I’ve written many times about how Germany tried to make Europe independent from America, but that effort failed – partly because, while they did want European independence from the U.S., they also sought to make Europe subservient to Germany. They aimed to turn Europe into a sort of neo-colony of Germany, which angered many other European countries. The United States then exploited those grievances caused by Germany’s neo-colonial project, a project designed to benefit Germany at the expense of other European nations.
As the main video and George Friedman’s quote both point out, America does not tolerate peer competitors and feared a German–Russian collaboration. Germany was cooperating with Russia to get resources, process them in Europe, and secure markets in China. Nobody in China is buying Fords or some other American products because they’re s***, while Chinese consumers are happy to buy AUDI, BMW, and other European cars or other European products. With Russian resources and access to the Chinese market, Europe would not only be a peer competitor but could potentially become a superior competitor. Contrary to what many think, the American economy and most of its products are s***. America could not allow such a shift.
Because German greed pushed Germany to try to turn Europe into a neocolony rather than build a Europe based on equality and solidarity, several European countries became angered and sought to stop Germany. Those countries wanted Europe to be independent from America, but they did not want independence only to be replaced by subjugation to Germany.
People who claim Europe wanted this war are wrong. Lawrence Wilkerson said on many programs—including the Glenn Diesen program—that many of the warmongers in Europe were put there, or supported, by Americans. These warmongers act as tools and puppets of U.S. interests. Do you think figures like BlackRock Merz work in the name of German interests rather than American ones? Wilkerson has also explained how people from NATO—such as Jens Stoltenberg or Mark Rutte—were groomed by Americans and positioned in power with American support.

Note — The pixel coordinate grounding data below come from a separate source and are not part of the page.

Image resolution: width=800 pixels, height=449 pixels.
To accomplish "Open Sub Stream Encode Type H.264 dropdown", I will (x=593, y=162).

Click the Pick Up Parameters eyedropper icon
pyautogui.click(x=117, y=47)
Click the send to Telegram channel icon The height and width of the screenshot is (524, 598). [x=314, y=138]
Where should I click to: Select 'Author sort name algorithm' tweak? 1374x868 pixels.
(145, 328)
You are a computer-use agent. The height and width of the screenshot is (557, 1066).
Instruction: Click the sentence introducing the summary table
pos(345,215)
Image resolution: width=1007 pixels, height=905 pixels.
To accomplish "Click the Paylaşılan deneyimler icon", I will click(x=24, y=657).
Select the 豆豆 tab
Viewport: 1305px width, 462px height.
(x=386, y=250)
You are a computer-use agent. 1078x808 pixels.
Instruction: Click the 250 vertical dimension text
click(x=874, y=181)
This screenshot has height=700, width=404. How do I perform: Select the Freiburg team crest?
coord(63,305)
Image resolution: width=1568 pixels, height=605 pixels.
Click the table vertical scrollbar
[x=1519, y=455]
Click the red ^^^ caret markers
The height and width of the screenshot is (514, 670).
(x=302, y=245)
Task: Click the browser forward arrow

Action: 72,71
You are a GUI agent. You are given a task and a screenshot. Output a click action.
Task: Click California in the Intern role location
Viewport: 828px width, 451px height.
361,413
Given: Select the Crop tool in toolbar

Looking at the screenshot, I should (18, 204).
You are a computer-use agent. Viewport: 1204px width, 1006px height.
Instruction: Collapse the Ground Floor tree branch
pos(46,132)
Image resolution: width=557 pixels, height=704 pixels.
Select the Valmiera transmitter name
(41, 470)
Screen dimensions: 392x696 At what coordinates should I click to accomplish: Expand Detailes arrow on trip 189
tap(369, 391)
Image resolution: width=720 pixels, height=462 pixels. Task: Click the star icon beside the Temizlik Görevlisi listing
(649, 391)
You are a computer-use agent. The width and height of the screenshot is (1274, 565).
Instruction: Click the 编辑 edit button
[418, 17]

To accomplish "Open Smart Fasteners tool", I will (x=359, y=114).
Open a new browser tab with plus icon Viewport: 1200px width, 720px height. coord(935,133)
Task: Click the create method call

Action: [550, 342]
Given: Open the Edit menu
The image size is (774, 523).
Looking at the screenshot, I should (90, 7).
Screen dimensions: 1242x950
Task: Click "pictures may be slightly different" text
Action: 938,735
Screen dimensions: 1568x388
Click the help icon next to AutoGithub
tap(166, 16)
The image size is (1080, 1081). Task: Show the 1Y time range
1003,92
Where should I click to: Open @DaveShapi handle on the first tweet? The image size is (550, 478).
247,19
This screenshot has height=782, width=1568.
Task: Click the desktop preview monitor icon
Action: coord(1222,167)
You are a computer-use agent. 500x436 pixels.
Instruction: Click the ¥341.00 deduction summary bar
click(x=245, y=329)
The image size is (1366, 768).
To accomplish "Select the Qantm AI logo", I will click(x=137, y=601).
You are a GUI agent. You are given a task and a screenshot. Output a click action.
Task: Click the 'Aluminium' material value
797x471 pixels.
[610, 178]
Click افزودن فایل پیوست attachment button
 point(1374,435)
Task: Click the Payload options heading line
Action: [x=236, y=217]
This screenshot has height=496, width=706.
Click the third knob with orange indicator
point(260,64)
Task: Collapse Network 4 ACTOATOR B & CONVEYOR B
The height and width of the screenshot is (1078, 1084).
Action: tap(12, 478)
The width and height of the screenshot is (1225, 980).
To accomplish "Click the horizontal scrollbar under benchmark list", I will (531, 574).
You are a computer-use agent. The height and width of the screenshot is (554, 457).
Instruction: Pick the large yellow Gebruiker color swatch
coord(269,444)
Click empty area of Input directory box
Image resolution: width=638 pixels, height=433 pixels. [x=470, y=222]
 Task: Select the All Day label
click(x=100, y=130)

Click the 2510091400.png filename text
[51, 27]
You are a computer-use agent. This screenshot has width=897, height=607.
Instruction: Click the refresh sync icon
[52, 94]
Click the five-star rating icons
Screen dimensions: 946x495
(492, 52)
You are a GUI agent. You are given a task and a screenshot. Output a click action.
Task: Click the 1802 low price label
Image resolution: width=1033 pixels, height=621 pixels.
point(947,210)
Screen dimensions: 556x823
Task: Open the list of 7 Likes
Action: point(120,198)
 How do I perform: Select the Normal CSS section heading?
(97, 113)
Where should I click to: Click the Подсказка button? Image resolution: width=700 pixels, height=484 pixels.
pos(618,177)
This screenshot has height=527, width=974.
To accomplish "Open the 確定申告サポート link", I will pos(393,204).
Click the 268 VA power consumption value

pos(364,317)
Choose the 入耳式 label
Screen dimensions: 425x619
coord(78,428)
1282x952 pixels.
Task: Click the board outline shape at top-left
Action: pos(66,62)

I also recently heard Larry C. Johnson (I don’t recall which program) say that he went to Russia and spoke with someone who had been in the Ukrainian intelligence service but who was actually a double agent working for Russian intelligence. When that agent was exposed, he fled to Russia. According to that source, the CIA was behind much of the operation; when Johnson asked about MI6, the man replied that MI6 was a junior partner and that the CIA organized and controlled the operation.
Now let’s think rationally—something rare these days. Who is the biggest loser in this war, excluding Ukraine, which is being destroyed and whose people are dying pointlessly? Europe is the biggest loser (with Russia also suffering heavy losses but gaining territory and maintaining a functioning stable economy). Europe did not want this war. The U.S. is the primary beneficiary: the conflict makes Europe more subservient to Washington and allows the U.S. to sell Europe expensive LNG, among other things. Why would Europe want this war? It was the U.S. that sanctioned Russia (and even sanctioned Germany over Nord Stream) and demanded that European countries increase military spending. Anyone with a working brain knows Russia won’t attack Europe so why would Europe have to arm itself to protect itself from invasion of North African countries? This is bullshit!
Finally, I want to point out where the analyst in the main video is wrong: he doesn’t fully understand the economy and the monetary system.
44:33
But my problem with this is I agree with everything you said, but if rational minds were looking at this, there’s an obvious solution: get together. If the EU and BRICS and ASEAN and all these merged groups—they don’t have to build a platform and get together or do anything—all they need to do is get a group of representatives, go to the White House, and tell Donald Trump, “It’s over. We’re not doing your bidding. It’s a multipolar world. Europe chooses to be part of that. We don’t want to be bullied by you anymore. You can do whatever you want to do. You can isolate yourself. You can tax your people to death. You can do anything you want, but we’re not going to be part of it.”
And if you try, we will start taxing your services, putting tariffs on them. We will tariff your goods. Remember, the United States is still the second-largest exporter in the world, and we’ll cut you off. And Donald Trump, being who he is, with Trump always chickens out. You can rely on this: when a bigger bully appears or somebody stands up to him, they get rewarded.
…
I’m hoping that Europe will suddenly realize that you’re better off being Trump’s enemy than you are his friend because he treats his friends like dirt. At least as his enemy, you’re going to get some respect. Use your leverage. Stand up. It’s time that Europe wakes up from this kind of dream state, as you described it, that they’re the wingman for the United States in this great, you know, liberal order. The liberal order has collapsed. It doesn’t exist anymore in the fashion that they want it.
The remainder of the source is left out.